O Gordini que era tão doido que deixou o guarda sem palavras

Esse fato notório ocorreu lá pela metade dos anos 70. Os protagonistas desse episódio foram um Renault Gordini ano 1962 na cor verde-claro ou, quem sabe, azul-claro, não me lembro mais, e de outro lado um grande amigo meu que não vejo há décadas, o Antônio João Gonçalves, ou simplesmente “Português”, seu apelido. Nos conhecemos fazendo um curso de mecânico de automóvel na escola Senai do Ipiranga, em São Paulo. De boa índole, o Português se esmerava e estudava para entender em detalhes toda a mecânica de um automóvel.

Na escola nos conhecemos e logo ficamos muito amigos, graças principalmente ao fato de gostarmos muito de carro e de mecânica. Lutando na vida, sempre com empregos simples e de baixa remuneração, meu amigo acabou comprando um Gordini 1962. Já nessa época, era um carro de 15 anos de uso, bem sambado. Mas eu e o Português vivíamos desmontando e montando o pobre e velho Gordini, consertando nele tudo o que o tempo havia desgastado.

Mas, na época, nós éramos metidos: não bastava consertar, a gente queria modificar e envenenar o carrinho para que ele andasse mais. O Português tinha um tino admirável para procurar raridades nos ferros-velhos de São Paulo. Encontrava pistões maiores, carburador de corpo duplo, comando de válvulas especial, coletor de escapamento dimensionado e por aí vai.

Todas as peças que usávamos pra envenenar o Gordini eram achadas pelo Português nos ferros-velhos (Foto: istock.com.br)

Nos fins de semana, pegávamos essas tranqueiras e metíamos tudo dentro do motor do Gordini e, claro, a gente não tinha dinheiro para peças novas. Por isso, juntas, velas e os demais componentes do motor eram usados, de segunda mão: a separação das peças boas e ruins era feita em latas ou caixas de papelão.

Rápido feito notícia ruim!

Na realidade, não sei nem como aquilo funcionava. Mas a verdade é que funcionava, e muito bem, pois o tal Gordini andava rápido feito notícia ruim. Um belo dia, Português estava experimentando um desses motores-monstro que havíamos feito literalmente nas coxas: colocávamos o minúsculo motor entre as pernas e íamos montando até que ficasse pronto para ser colocado no carro.

Português morava perto da Via Anchieta, rodovia que liga a cidade de São Paulo à Santos, no litoral paulista. Logo no início da Via Anchieta, existe um posto da polícia rodoviária estadual e, depois disso, a rodovia tem uma bela descida. O Português passou pelo posto de vistoria da polícia e, logo depois, apertou o pé até o fundo do acelerador.
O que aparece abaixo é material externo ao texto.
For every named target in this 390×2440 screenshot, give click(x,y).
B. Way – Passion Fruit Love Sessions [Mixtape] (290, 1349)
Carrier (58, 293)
O velho Gordini chegou ao final da descida a mais de 110 km/h, um feito e tanto considerando o estado do carro e o curto espaço do tal declive. O que o meu grande amigo lusitano não sabia é que havia um radar controlando a velocidade dos apressadinhos lá embaixo, no final. O limite naquele trecho era de 80 km/h, e nosso amigo passou a mais de 110 km/h. O guarda do radar, pelo rádio, avisou o comando a frente que, imediatamente, parou o Português. O guarda rodoviário, educadamente, pediu sua carteira de motorista e os documentos do combalido Gordini, como é de praxe.

Foto: Renault/divulgação

Sem documentos

Português entregou sua habilitação e, do minúsculo porta-luvas, começou a tirar um monte de papéis velhos, daqueles amarelados e meio rasgados pela idade. A cada papel que ele abria no colo, olhava para ver se era aquilo que o guarda estava pedindo, ou seja, o documento do carro. O oficial rodoviário, ainda de maneira polida e educada, foi logo dizendo: “Pelo jeito, o senhor não tem documentos desse carro. Além disso, eu estou vendo que os pneus estão carecas e o senhor passou pelo radar em excesso de velocidade. Gostaria de saber o seguinte: se eu apreender esse carro, o senhor vai retirá-lo no pátio e pagar as multas?”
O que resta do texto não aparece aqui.